Du premier spécimen, il reste seulement les ¾ du fût de pierre, vidé de tout son mécanisme. Non loin du tronc, délogé de la porte d’entrée, gît à terre le linteau sur lequel figure une sculpture et une date semble-t-il mutilée volontairement. Les chiffres étant devenus illisibles, c’est grâce à la coopération du propriétaire que la date de 1818 a pu être déterminée. A quelques mètres de là, mais détruit, se trouvait le fût du deuxième moulin. Malgré tout, une paire de meules est encore en place, ainsi qu’au fond de la cave, gisent, en morceaux, les restes de l’autre jeu.
Ces moulins ont la particularité d’avoir toujours été exploités par la même famille de meuniers, les Calvet, à qui ils appartiennent encore. L’un d’entre eux, prénommé Antoine, devait arrêter le dernier des deux moulins à la veille de la Guerre de 1914. La maison du meunier située juste à côté, fut occupée par des soldats Allemands pendant la Deuxième Guerre Mondiale et eut à en souffrir. Cependant, bien d’autres dégradations l’attendaient par la suite. Elle se trouve aujourd’hui totalement en ruines, victime de son abandon qui la met à la merci de gens peu scrupuleux du patrimoine, comme du bien d’autrui.

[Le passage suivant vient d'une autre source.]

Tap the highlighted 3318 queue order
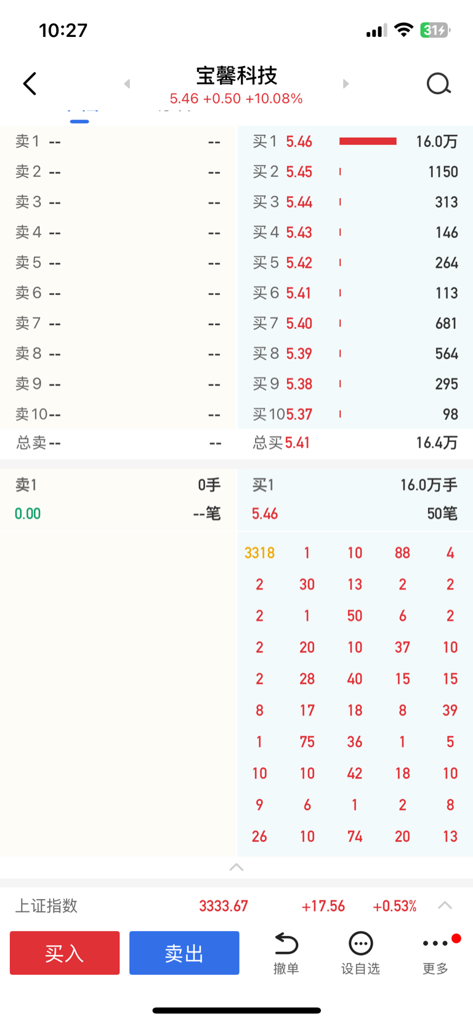This screenshot has width=473, height=1024. [x=259, y=553]
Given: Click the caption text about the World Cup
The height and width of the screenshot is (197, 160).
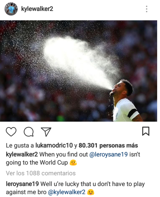Looking at the screenshot, I should click(73, 158).
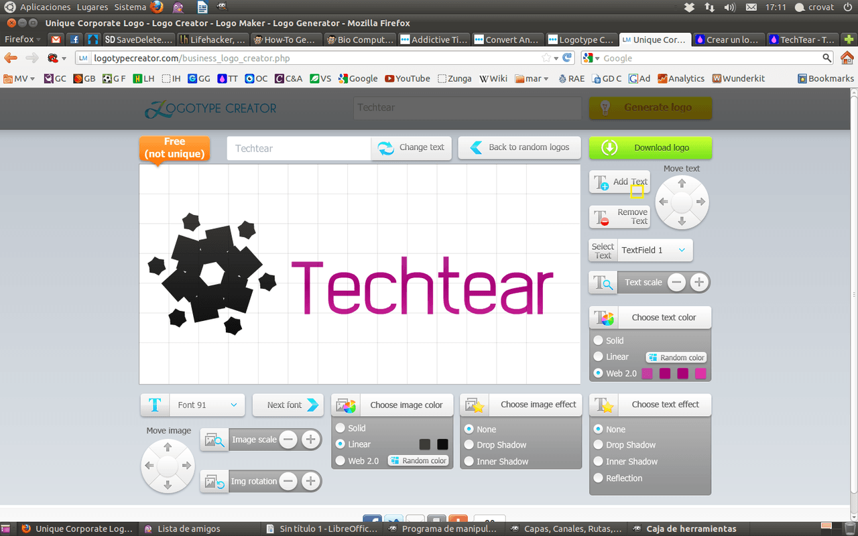This screenshot has height=536, width=858.
Task: Select Solid text color radio option
Action: [x=598, y=340]
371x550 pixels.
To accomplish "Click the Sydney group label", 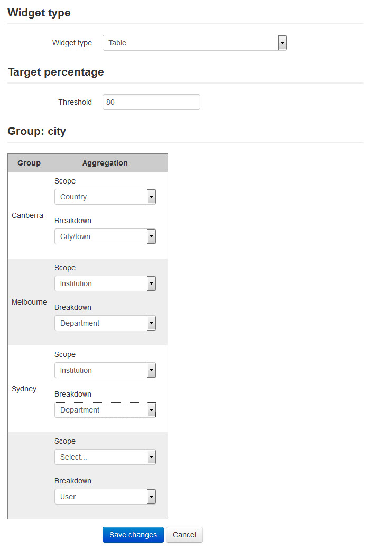I will (x=24, y=389).
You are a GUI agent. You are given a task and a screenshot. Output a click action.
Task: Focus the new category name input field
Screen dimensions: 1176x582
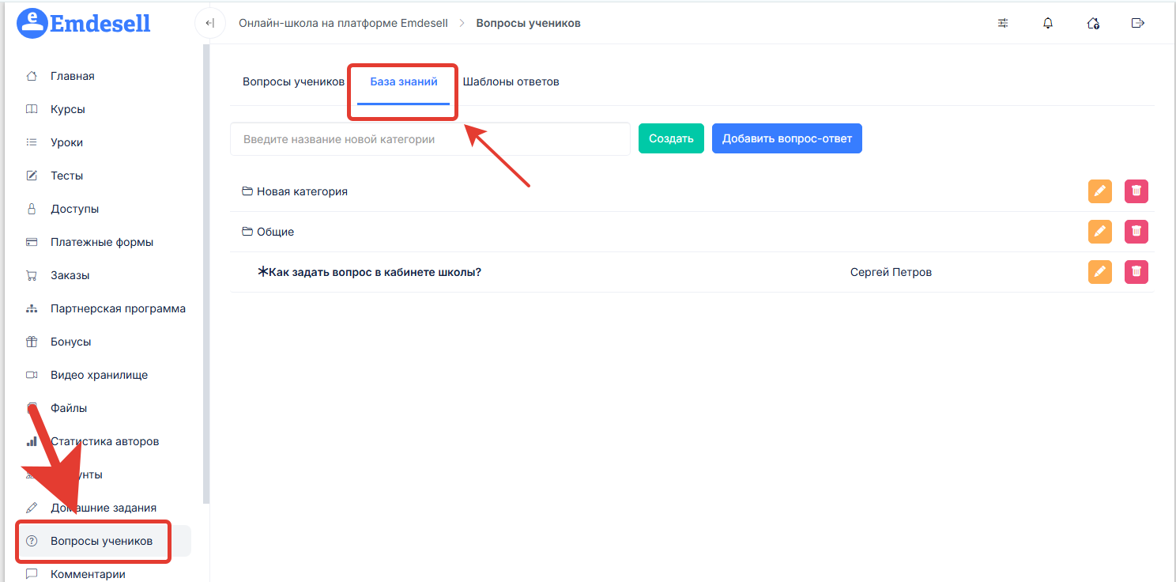(x=430, y=139)
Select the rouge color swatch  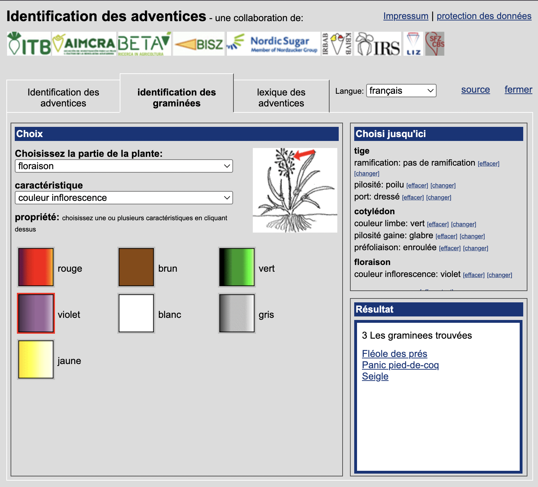[x=36, y=267]
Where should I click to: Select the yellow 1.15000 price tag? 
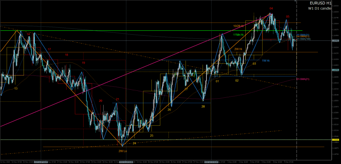coord(336,140)
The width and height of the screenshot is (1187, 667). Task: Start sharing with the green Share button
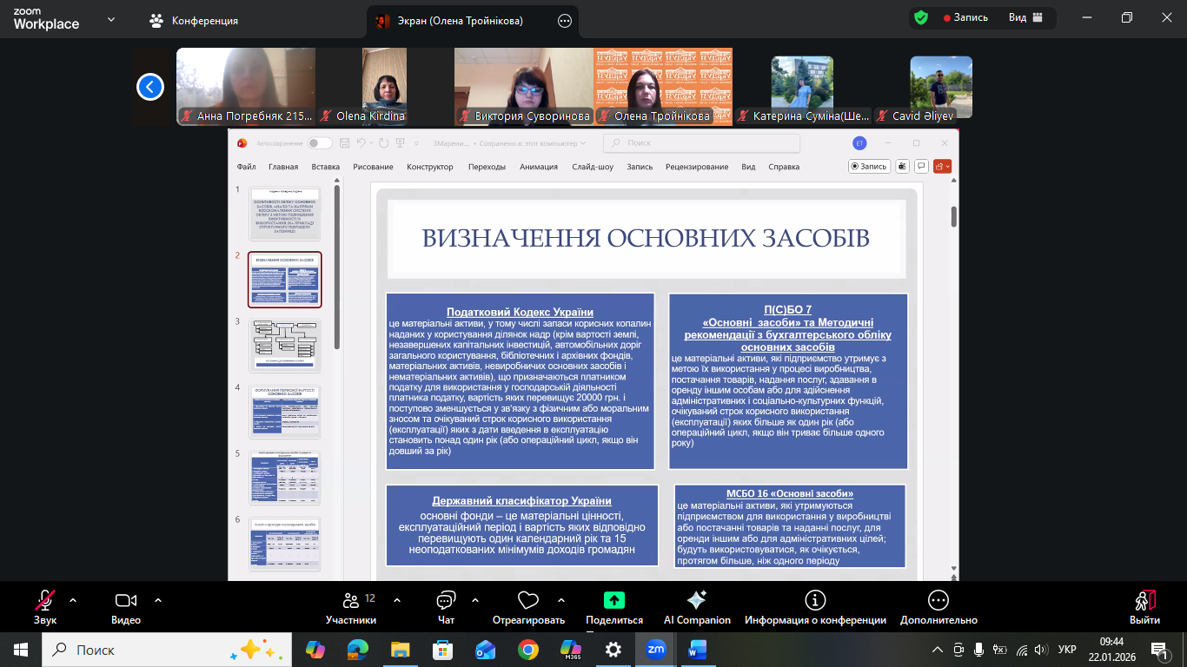click(614, 601)

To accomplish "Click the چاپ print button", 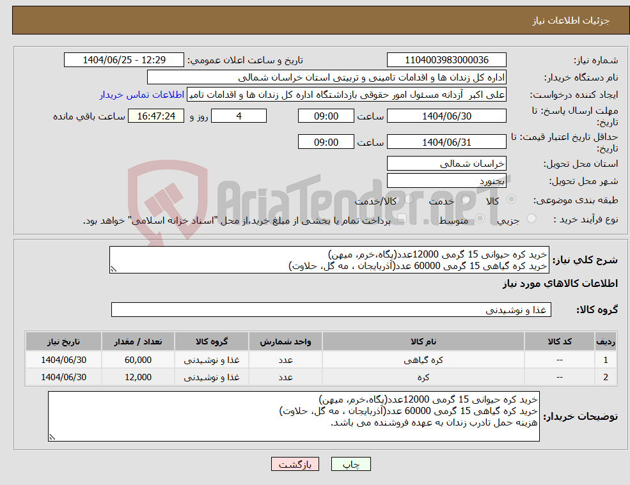I will 350,464.

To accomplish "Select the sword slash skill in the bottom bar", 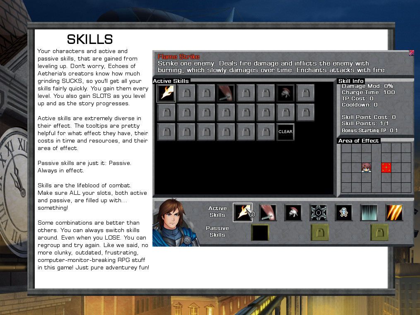I will tap(268, 212).
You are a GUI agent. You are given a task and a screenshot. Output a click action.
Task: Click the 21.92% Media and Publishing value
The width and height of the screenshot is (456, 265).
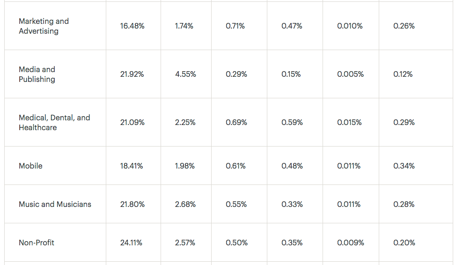coord(132,74)
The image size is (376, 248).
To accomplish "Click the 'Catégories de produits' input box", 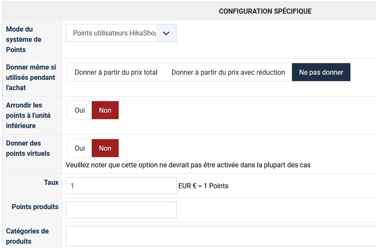I will (220, 236).
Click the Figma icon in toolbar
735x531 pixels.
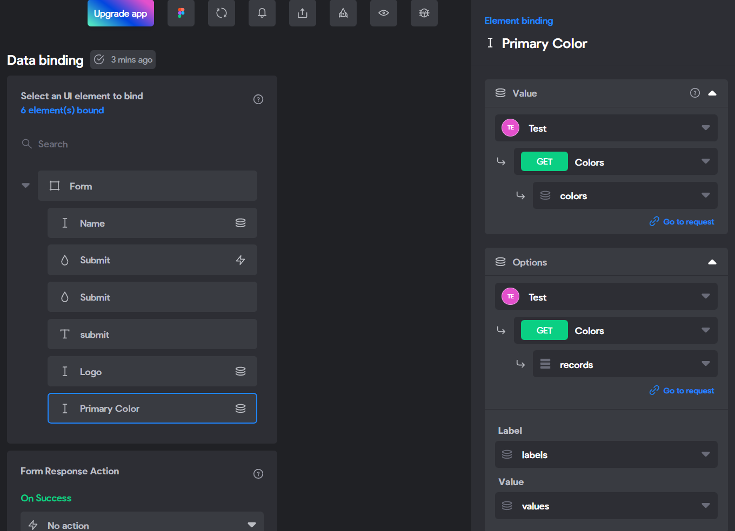pos(181,13)
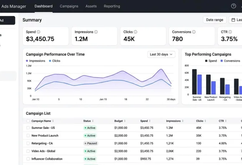Open the help question mark icon

pyautogui.click(x=234, y=6)
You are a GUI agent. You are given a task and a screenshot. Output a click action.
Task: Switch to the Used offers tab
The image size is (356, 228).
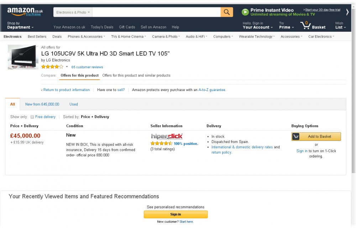74,104
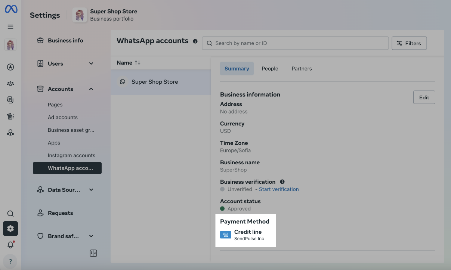
Task: Click the Meta logo icon
Action: pyautogui.click(x=11, y=9)
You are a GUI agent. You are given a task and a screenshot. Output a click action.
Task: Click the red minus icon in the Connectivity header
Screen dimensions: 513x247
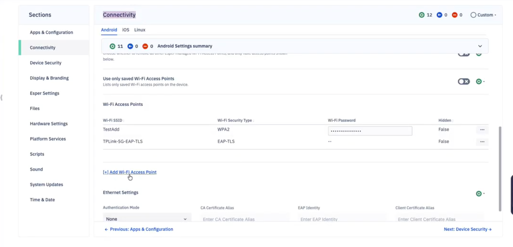coord(454,15)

Chers lecteurs, comme nous venons de le voir, les moulins de la Piège recèlent d’intéressantes particularités qu’il m’est bien agréable de les avoir portées à votre attention. La saison préautomnale de ce mois de septembre, avec ses douces journées ensoleillées propices aux promenades dominicales, devrait vous permettre de profiter pleinement de l’attrayant Patrimoine molinologique que le Lauragais a le privilège de posséder.